> TASK ITEM:
Return verbatim every line from the first line of the data below to the line that contains "You are a computer-use agent. The image", inclusive, and no further.
______________________________
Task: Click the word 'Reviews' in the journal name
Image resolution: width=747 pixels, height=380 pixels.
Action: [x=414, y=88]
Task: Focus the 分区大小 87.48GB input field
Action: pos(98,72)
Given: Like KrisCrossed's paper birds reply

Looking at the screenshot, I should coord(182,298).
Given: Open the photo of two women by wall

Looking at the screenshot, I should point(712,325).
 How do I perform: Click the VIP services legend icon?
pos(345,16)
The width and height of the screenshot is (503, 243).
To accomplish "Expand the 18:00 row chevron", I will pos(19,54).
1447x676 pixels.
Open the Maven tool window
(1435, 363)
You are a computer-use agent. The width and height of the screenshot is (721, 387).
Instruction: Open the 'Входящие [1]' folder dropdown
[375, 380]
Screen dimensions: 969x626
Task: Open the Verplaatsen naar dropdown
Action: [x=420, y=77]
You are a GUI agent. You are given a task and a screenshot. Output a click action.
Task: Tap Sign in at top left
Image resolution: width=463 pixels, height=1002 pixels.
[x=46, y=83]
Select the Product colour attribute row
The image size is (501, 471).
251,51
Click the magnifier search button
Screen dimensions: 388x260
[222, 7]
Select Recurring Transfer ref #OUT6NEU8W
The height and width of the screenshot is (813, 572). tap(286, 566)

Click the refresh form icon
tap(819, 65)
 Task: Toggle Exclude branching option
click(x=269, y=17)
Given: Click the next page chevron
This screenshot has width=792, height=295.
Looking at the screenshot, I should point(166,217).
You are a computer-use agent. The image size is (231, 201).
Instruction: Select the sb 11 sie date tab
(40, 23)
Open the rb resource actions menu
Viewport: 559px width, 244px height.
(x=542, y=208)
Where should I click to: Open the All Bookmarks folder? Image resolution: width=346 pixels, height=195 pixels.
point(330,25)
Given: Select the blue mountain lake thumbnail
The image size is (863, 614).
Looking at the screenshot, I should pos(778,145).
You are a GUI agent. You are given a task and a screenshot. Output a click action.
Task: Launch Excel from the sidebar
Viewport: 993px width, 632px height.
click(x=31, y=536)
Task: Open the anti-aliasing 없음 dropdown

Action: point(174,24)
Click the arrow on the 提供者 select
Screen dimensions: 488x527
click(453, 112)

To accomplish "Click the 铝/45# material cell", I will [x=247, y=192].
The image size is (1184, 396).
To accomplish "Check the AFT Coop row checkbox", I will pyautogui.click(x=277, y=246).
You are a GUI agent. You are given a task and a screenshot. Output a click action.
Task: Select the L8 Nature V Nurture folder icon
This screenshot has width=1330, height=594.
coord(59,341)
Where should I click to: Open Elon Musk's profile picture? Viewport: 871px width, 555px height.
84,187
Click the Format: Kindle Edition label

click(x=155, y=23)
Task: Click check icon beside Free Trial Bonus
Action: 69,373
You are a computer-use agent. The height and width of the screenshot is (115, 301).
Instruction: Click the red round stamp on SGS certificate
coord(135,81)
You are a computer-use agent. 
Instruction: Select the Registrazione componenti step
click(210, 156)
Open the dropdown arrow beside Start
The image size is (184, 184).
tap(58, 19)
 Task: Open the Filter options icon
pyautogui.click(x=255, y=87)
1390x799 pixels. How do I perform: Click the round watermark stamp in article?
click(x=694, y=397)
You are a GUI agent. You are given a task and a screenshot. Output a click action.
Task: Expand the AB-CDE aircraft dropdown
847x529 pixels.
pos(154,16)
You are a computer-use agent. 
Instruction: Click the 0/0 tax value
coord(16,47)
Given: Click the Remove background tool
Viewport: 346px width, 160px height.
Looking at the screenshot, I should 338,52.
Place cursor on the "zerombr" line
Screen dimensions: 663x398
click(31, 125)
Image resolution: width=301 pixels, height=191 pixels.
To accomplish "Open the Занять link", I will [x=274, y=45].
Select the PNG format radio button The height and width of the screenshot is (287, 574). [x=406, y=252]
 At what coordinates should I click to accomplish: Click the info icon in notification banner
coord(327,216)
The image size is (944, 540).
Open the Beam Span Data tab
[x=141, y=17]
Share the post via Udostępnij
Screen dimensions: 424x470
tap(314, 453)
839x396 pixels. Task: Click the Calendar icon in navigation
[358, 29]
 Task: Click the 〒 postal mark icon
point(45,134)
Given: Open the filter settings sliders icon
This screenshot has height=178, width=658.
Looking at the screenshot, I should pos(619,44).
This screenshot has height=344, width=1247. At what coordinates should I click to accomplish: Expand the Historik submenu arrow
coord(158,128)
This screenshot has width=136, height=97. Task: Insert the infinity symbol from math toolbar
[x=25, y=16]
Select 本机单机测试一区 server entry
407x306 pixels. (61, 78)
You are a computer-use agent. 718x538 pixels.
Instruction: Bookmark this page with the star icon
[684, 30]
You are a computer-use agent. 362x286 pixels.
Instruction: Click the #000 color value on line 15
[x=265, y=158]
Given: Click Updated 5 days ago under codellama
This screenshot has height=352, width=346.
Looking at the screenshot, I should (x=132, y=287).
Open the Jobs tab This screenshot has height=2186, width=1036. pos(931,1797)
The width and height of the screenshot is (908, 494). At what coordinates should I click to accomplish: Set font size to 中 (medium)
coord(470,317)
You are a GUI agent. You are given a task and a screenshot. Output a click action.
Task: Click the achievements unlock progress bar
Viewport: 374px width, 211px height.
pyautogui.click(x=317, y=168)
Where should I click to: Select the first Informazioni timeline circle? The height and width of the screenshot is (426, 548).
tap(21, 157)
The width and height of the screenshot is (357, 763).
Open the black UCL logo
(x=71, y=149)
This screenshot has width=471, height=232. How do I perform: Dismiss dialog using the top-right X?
______________________________
> ANSWER TO THIS TASK:
Task: Click the word 'Reviews' in the journal name
Image resolution: width=747 pixels, height=380 pixels.
Action: [x=414, y=88]
Task: Focus the 分区大小 87.48GB input field
Action: pos(98,72)
Given: Like KrisCrossed's paper birds reply

Looking at the screenshot, I should coord(182,298).
Given: Open the photo of two women by wall

Looking at the screenshot, I should point(712,325).
 How do I perform: Click the VIP services legend icon?
pos(345,16)
The width and height of the screenshot is (503, 243).
To accomplish "Expand the 18:00 row chevron", I will pos(19,54).
1447x676 pixels.
Open the Maven tool window
(1435, 363)
You are a computer-use agent. The width and height of the screenshot is (721, 387).
Instruction: Open the 'Входящие [1]' folder dropdown
[375, 380]
Screen dimensions: 969x626
Task: Open the Verplaatsen naar dropdown
Action: [x=420, y=77]
You are a GUI agent. You are given a task and a screenshot. Output a click action.
Task: Tap Sign in at top left
Image resolution: width=463 pixels, height=1002 pixels.
[x=46, y=83]
Select the Product colour attribute row
The image size is (501, 471).
251,51
Click the magnifier search button
Screen dimensions: 388x260
[222, 7]
Select Recurring Transfer ref #OUT6NEU8W
The height and width of the screenshot is (813, 572). tap(286, 566)

Click the refresh form icon
tap(819, 65)
 Task: Toggle Exclude branching option
click(x=269, y=17)
Given: Click the next page chevron
This screenshot has width=792, height=295.
Looking at the screenshot, I should point(166,217).
You are a computer-use agent. The image size is (231, 201).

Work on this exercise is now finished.